Выбрать главу

Наставником латинского языка в младших классах академии был уже известный нам бывший «парижский студент» Тарасий Посников. Посников не мог не обратить внимания на горячего и упрямого помора, пришедшего пешком за наукой в Москву. Он знал, что судьба забросила его друга Ивана Каргопольского в Холмогоры, и, несомненно, справлялся о нем у Ломоносова.

Тарасий Посников представлял собой весьма необычную фигуру среди учителей академии. Он был единственным «светским», или «бельцом», как его называли, и ни за что не хотел принимать монашества, хотя это открывало путь к преподаванию в старших классах.

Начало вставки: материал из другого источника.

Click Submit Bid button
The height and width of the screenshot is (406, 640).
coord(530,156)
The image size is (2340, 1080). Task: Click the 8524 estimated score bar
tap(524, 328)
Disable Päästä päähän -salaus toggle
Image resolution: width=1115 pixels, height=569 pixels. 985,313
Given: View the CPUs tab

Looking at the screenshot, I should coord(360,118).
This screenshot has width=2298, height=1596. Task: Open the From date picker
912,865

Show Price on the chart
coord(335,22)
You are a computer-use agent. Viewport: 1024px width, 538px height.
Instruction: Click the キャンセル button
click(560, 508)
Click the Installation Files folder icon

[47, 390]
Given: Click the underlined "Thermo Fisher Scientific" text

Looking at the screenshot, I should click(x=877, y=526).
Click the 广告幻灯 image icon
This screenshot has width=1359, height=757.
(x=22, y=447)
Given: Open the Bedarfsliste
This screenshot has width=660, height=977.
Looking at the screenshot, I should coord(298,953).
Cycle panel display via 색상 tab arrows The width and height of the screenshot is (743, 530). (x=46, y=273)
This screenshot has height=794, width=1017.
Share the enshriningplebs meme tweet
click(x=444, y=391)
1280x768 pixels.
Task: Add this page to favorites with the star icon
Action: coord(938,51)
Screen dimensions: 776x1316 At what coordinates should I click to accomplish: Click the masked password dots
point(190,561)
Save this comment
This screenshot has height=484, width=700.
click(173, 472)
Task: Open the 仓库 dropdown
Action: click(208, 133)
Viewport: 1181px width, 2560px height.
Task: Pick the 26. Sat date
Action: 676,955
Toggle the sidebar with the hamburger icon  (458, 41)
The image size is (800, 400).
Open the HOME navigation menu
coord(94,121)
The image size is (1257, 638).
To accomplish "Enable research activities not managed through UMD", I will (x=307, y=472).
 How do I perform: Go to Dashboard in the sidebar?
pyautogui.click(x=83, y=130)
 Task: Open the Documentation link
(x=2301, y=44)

Посников одним своим видом мозолил глаза начальству, и его настойчиво выживали из академии.

Этот упрямый горемыка, вынужденный цепляться за свое место из-за куска хлеба, не ладивший с монахами и не пожелавший принять «ангельского чина», ожесточенно боровшийся за свои права, как бы олицетворял собой дух непокорности и протеста, не умиравший в бурсах.

Вероятно, он принял самое горячее участие в талантливом юноше и сумел ободрить его и помог ему овладеть латынью.

Блестящие способности Ломоносова скоро проявили себя с полной силой. Не прошло и полугода, как его перевели из низшего класса во второй и в том же году — из второго в третий класс. А через год он стал настолько силен в латинском языке, что мог сочинять на нем небольшие стихи.

«Дома между тем долго его искали и, не нашед, почитали пропадшим». Его искали по всей округе, покуда не воротился с последними зимними лошадьми обоз, и приказчик сказал, что Михайло остался в Москве и просит о нем не сокрушаться.

Жить и учиться в Спасских школах Ломоносову было трудно. При школе не было общежития. Небольшой каменный флигель занимали ректор и префекты. Учителям были отданы тесные кельи. А учеников и вовсе поместить было некуда. Некоторые из них «обретались» у знакомых монахов и за то, что убирали и подметали их кельи, получали право ночевать где-либо в уголке или в сенях, другие же ютились в различных трущобах города. Школярам полагалось выдавать мизерное «жалованье». В краткой автобиографической записке, составленной Ломоносовым в начале 1754 года, он сообщает: «В московских Спасских школах записался 1731 года, генваря 10 числа. Жалованья в шести нижних школах получал по три копейки на день. А в седьмой четыре копейки на день». Но и это скудное жалованье, выдававшееся раз в месяц тяжелыми медяками, подолгу задерживали. Сохранилось известие, что как раз в 1732 году жалованье не выдавалось ни ученикам, ни учителям вовсе, так что многие ученики «претерпевали глад и хлад, от школ поотставали».

Вся обстановка в академии наводила уныние и скорее отвращала, чем приохочивала к наукам. От учеников требовали не столько разумного, сколько дословного заучивания всего преподаваемого. Учебников почти не было, учились по рукописным тетрадкам и записям лекций, которые передавались из класса в класс. Ученики должны были покупать бумагу за свой счет, а это было им не по карману. Вместо карандашей писали свинцовыми палочками, которые делали из расплющенной дроби. Осенью ученики академии устремлялись к московским прудам и речкам, где паслись стада гусей, и собирали перья, которые им потом и служили весь год.

В полутемных классах с низкими потолками было холодно и смрадно. На некрашеных длинных скамьях обтрепанные ученики в нескладных длиннополых полукафтаньях долбили латинские спряжения или правила риторики. Учеников приучали говорить по-латыни между собой, для чего прибегали ко всяким побудительным средствам. В Киевской академии, например, был введен так называемый «калькулюс». Начиная с класса грамматики ученику, если он допускал ошибку или сбивался с латыни на родную речь, вешали на шею бумажный свиток, вложенный в небольшой футляр. Обладатель такого украшения должен был, в свою очередь, кого-нибудь словить на ошибке и сбыть ему постыдный «калькулюс». Тот, у кого сверток оставался на ночь, подвергался насмешкам, а то и наказанию. «Калькулюс» применялся и в Московской академии во времена Ломоносова.

Но главным педагогическим средством оставались розги. В Спасских школах секли нещадно. Полуголодные ученики, из которых многие по великовозрастности не отличались от Ломоносова, скучали и балбесничали. Ученики «до драки скоры». За различные продерзости их ставили коленями на горох, «смиряли шелепами», наказывали плетьми и лозами, били «кошками» и даже сажали на цепь. Поощрялись доносы и наушничество.